For the Federal Reserve, deciding when to raise rates for the first time in nearly a decade has become the easy part.
The harder call, and one increasingly preoccupying U.S. central bankers, is how fast to move after that, navigating stuttering global growth and nervous markets on the Fed's long journey back to pre-crisis policies.
Betting on the "liftoff" of rates from near-zero has become less of a gamble, particularly after an exceptionally strong jobs report last Friday. After months of wavering as the global economy appeared to weaken, investors have pegged that first rate rise to the middle of next year, and seem to have accepted that the U.S. economy can go its own way.
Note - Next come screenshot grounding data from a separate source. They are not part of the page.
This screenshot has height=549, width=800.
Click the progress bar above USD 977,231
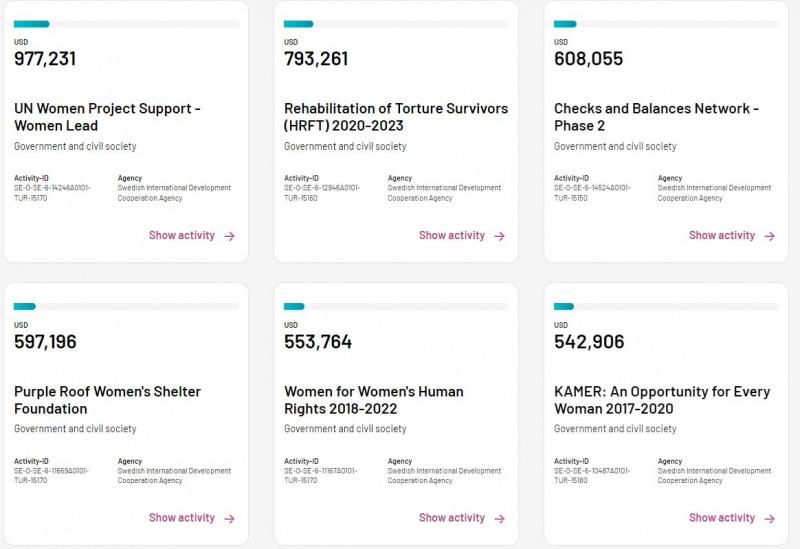[x=126, y=24]
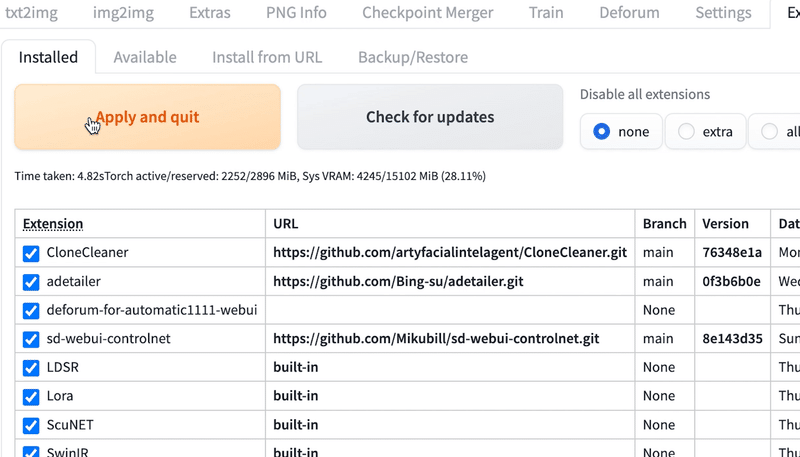
Task: Open the Backup/Restore tab
Action: point(413,57)
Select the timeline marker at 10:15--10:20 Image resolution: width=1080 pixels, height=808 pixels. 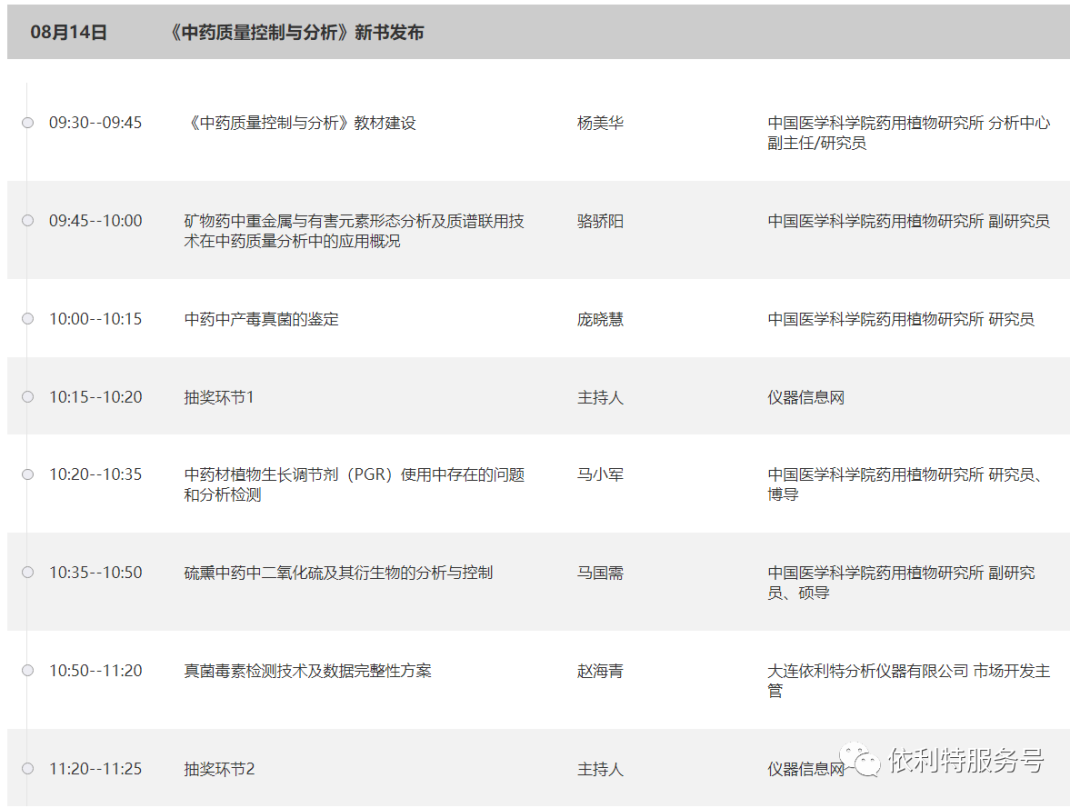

Recent conversations with Fed policymakers, staff and economists point to an internal debate shifting from the first rate move to the pace of increases thereafter. Stagnant inflation has become less of a concern in light of continued improvement in labor markets. Barring a serious shock, policymakers have indicated they will press ahead with liftoff in coming months, then move cautiously to ensure they do not stifle the recovery by acting too fast.
"Getting started is probably helpful — Otherwise you keep deferring and keep deferring and then the market just keeps pushing this further out. You want to break the glass," said one former Fed official familiar with the debate. From that point on "if inflation stays low you can be in a little bit less of a rush. You don't have to go every meeting."
That sentiment is taking root at the Fed and narrowing the differences among the 7 governors and 12 regional bank presidents, who only a few months ago appeared broadly split over issues such as the amount of slack in the labor market. Fed officials will update their forecasts after meetings that conclude on Dec. 17, possibly marking a further convergence of their views.
Naturally, some disagreement remains. Inflation hawks feel the Fed should be acting sooner to prevent crisis-era stimulus feeding into asset price bubbles and excessive price increases.
Others, most notably Minnesota Fed Chief Narayana Kocherlakota, worry the central bank is too complacent about a risk of inflation fading. A financial crash in China or some other shock could also turn the Fed's timetable on its head.
But with an economy less dependent on trade and with strengthened banks, the United States looks more robust than recession-prone Japan and Europe. More jobs, rising wages and stock prices and other positive domestic news, meanwhile, may set the stage for households to play a larger role in the recovery.
"Everything is coming together for pretty solid consumer spending growth," said Mark Zandi, chief economist at Moody's Analytics.
Even the Fed's more cautious members are eager to deliver a modest rise in the benchmark rate, according to interviews with officials, staff and analysts. A zero interest rate leaves policymakers no simple way to react if conditions weaken; it is also increasingly out of step with data that has boosted the Fed's confidence about the economy's momentum.
In fact, central bankers have become so confident that even a clear acceleration in prices is no longer seen as a precondition to liftoff, Fed policymakers and staff have indicated in interviews and public statements.
There is wide recognition that cheaper oil and the strength of the dollar, for example, mean the Fed's preferred inflation measure may remain stuck at around 1.5 percent in coming months.
That is considered far below the central bank's 2 percent target given the glacial pace at which U.S. prices and wages are now thought to move.
In a recent series of interviews with Reuters and in public statements, policymakers have said they are trying to look beyond oil's direct impact on inflation to other factors that will ultimately drive prices and wages higher.
Cheaper oil is likely to dampen energy sector investment and hiring in the short-run, for example, but over time will boost overall demand, perhaps boost profits and hiring among other firms, and ultimately produce stronger growth.
Fed officials are also looking for confirmation of longer term price and wage trends in factors such as capacity utilization, job turnover, the time it takes to fill jobs, and a range of surveys and measures of inflation expectations.
"We may have to disentangle short term influences of energy prices from the underlying trend. But I really do believe we will see the underlying core pace of inflation accelerate," Atlanta Fed President Dennis Lockhart told reporters last week. Lockhart, a centrist member who will have a vote next year on the Fed's policy committee, said that while a mid-2015 liftoff was not "carved in stone," he saw the data increasingly backing that scenario.
Now the question is where rates will be at the end of 2016 or even farther into the future. The initial hike, probably a small, quarter point move, may have little effect on what companies or consumers pay for credit, the patterns of lending among banks, or crossborder capital flows.
But the quicker the Fed moves from there, the faster will be the adjustments and the greater the potential for dislocation.
Indeed if Fed policymakers and the markets are coalescing around liftoff, they remain far apart about what happens next. The most recent projections by Fed officials, provided in September, anticipate a median federal funds rate of 3.75 percent by the end of 2017.
However, some futures contracts show investors do not expect the benchmark rate to reach such levels until well into the 2020s.
As Fed Chief Janet Yellen and other Fed officials have noted, that gap could reflect a number of things — from divergence in economic forecasts to differing views about how the Fed may respond to economic data.
Some analysts have noted, for example, that Fed economic projections have tended to be optimistic; others speculate that Yellen's personal rate projection is probably on the lower end, and weight their predictions to account for her more influential voice.